文件上传漏洞攻击

文件上传漏洞

上传文件时，如果服务端没有对客户端上传的文件进行严格的验证和过滤，就很容易可以造成可以上传任意文件的情况，包括上传脚本文件(asp、aspx、php、jsp等)。

危害：非法用户可以通过上传恶意脚本文件来控制整个网站，或者服务器。这种恶意的脚本文件，又称为WebShell。从名称就可以看出来这是一种可以通过Web网页来控制Shell的脚本文件。

JS检测绕过攻击

当系统上传文件时，客户端浏览器使用JavaScript对上传的文件进行检测，文件没有到服务端，所以我们可以通过以下两种方式绕过JS检测：

• 使用浏览器插件，删除检测文件后缀的JS代码，然后上传WebShell。
• 先将需要上传的文件的后缀改为允许上传的，上传该文件，通过抓包拦截，再把后缀名改回可执行文件的后缀即可（即：直接通过接口上传文件）。

文件后缀绕过攻击

当系统执行文件上传操作时，服务端代码往往会设置一些后缀限制，即黑名单模式，以防止特定类型的文件（如.php文件）被上传至服务器。然而，攻击者可能采用以下几种策略来绕过这些后缀检测机制：

• 利用后缀大小写不敏感的特性，尝试上传如hacker.PhP这样的文件（前提是服务端未将上传文件的后缀统一转换为小写）。
• 通过后缀重写的方式，例如将文件命名为hacker.phphpp。如果服务端代码将黑名单中的后缀替换为空，则文件名会变成hacker.php，从而绕过检测（前提是服务端确实采用了这种替换逻辑）。
• 利用服务器可能存在的其他可解析后缀，例如.php5或.phtml。这些后缀在某些服务器配置中同样会被解析为PHP文件。攻击者可以通过查询服务器的配置文件（如httpd.conf）来了解哪些后缀是可解析的，并据此构造绕过检测的文件名。

文件Content-Type绕过攻击

当系统上传文件时，服务端代码对Content-Type进行了校验，因为Content-Type的值时通过客户端传递的，是可以任意修改的。所以我们可以通过如下方法进行Content-Type绕过：

• 上传文件，抓包拦截，将Content-Type修改为image/jpeg（jpeg图片的Content-Type）

---

​ 在PHP中还存在一种相似的文件上传漏洞，PHP函数getimagesize()可以获取图片的宽、高等信息，如果上传的不是图片文件，那么getimagesize()就获取不到信息，则不允许上传。
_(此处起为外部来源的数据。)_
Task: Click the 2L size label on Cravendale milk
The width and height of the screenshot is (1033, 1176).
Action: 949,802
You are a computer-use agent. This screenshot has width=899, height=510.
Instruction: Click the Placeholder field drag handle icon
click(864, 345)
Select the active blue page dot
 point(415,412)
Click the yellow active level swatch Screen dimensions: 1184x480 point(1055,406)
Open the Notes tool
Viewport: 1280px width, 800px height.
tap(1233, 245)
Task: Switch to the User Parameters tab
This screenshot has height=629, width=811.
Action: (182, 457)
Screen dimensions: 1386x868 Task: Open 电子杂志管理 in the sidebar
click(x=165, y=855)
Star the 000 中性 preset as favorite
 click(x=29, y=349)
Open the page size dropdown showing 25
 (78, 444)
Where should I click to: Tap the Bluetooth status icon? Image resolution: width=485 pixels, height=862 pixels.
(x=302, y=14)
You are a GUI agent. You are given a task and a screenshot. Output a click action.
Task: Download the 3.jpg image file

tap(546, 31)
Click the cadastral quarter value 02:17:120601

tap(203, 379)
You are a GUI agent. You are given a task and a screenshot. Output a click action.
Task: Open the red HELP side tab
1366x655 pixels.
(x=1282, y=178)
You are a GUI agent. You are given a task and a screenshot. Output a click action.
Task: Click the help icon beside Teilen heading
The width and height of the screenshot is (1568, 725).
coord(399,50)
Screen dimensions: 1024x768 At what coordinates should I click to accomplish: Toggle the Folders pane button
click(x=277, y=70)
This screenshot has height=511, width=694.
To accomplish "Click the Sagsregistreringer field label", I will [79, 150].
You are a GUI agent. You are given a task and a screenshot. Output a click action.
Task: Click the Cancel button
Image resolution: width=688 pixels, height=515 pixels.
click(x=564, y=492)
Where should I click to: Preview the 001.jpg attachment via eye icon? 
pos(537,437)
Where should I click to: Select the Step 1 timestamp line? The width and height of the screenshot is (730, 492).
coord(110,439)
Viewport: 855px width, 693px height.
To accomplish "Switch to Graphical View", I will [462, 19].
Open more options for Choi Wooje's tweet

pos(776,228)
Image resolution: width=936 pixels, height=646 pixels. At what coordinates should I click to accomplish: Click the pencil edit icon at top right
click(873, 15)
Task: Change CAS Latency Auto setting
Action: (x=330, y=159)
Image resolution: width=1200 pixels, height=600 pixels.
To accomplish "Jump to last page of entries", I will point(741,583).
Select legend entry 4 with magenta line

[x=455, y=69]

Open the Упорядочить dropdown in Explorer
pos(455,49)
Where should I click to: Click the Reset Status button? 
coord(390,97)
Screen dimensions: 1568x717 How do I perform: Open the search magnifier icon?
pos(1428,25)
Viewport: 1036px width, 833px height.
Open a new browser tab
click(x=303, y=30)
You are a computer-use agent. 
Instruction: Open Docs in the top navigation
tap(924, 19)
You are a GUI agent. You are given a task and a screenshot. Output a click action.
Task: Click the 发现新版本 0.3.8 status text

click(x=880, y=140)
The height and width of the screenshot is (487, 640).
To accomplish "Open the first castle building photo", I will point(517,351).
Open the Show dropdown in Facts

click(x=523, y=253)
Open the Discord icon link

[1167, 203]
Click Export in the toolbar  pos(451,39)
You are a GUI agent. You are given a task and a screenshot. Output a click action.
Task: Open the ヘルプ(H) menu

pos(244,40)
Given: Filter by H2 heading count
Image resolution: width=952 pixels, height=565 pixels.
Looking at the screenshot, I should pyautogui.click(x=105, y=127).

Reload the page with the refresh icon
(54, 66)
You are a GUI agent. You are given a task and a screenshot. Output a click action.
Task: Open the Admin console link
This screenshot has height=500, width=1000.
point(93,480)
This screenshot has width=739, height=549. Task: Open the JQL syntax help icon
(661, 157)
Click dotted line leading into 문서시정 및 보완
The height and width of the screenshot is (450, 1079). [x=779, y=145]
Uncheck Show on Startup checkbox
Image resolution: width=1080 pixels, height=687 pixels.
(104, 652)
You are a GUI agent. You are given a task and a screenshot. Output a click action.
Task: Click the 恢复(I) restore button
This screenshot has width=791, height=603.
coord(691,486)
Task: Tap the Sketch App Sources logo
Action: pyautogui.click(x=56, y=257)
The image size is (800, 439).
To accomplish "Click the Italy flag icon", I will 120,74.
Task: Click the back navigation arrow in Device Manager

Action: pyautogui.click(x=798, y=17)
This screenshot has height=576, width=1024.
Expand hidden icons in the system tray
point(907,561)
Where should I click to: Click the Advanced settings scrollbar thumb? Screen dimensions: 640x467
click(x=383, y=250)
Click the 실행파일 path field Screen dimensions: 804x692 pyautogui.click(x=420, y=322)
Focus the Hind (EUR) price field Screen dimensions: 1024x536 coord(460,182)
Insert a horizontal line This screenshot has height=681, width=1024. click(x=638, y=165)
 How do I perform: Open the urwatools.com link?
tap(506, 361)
​ 但是，我们可以将一个图片和一个WebShell合并为一个文件，这样getimagesize()就可以获取到图片信息。

# /b是二进制形式打开, /a是ascii方式打开
copy image.jpg/b + webshell.php webshell1.php

文件截断绕过攻击

%00截断是操作系统层面存在的一种安全漏洞，其根源在于C语言和汇编语言在定义字符串时，采用空字符（\0，即0x00）作为字符串的终止符。操作系统在解析字符串时，一旦遇到空字符，即会将其视为字符串的结束标识。

因此，攻击者有可能通过篡改数据包，在其中插入空字符，达到字符串截断的效果。这种截断技术常被用于绕过白名单限制，从而实施恶意行为。

例如，在上传时，拦截请求，将文件上传的文件名参数修改为：hacker.php%00.jpg

竞争条件攻击

一些网站虽然允许用户上传任意文件，但会对上传的文件内容进行安全检测，以识别并删除包含WebShell脚本的文件。然而，这种机制存在一个潜在的安全隐患：在文件上传成功与文件被删除之间，存在一个短暂的时间窗口。攻击者可以利用这一时间差来执行恶意操作。

以下是一个示例：攻击者构造了一个名为hacker.php的文件，其内容如下：

<?php fputs(fopen('./webshell.php', 'w'), '<?php @eval($_POST[a]) ?>'); ?>

当这个hacker.php文件被上传到服务器后，攻击者会立即访问该文件。由于服务器在检测并删除包含WebShell脚本的文件之前存在时间差，hacker.php中的代码会得以执行，从而在服务器上创建一个新的webshell.php文件。这个文件实际上是一个WebShell，允许攻击者通过HTTP请求执行任意PHP代码。因此，攻击者成功利用了这个时间差，在文件被删除之前完成了WebShell的上传。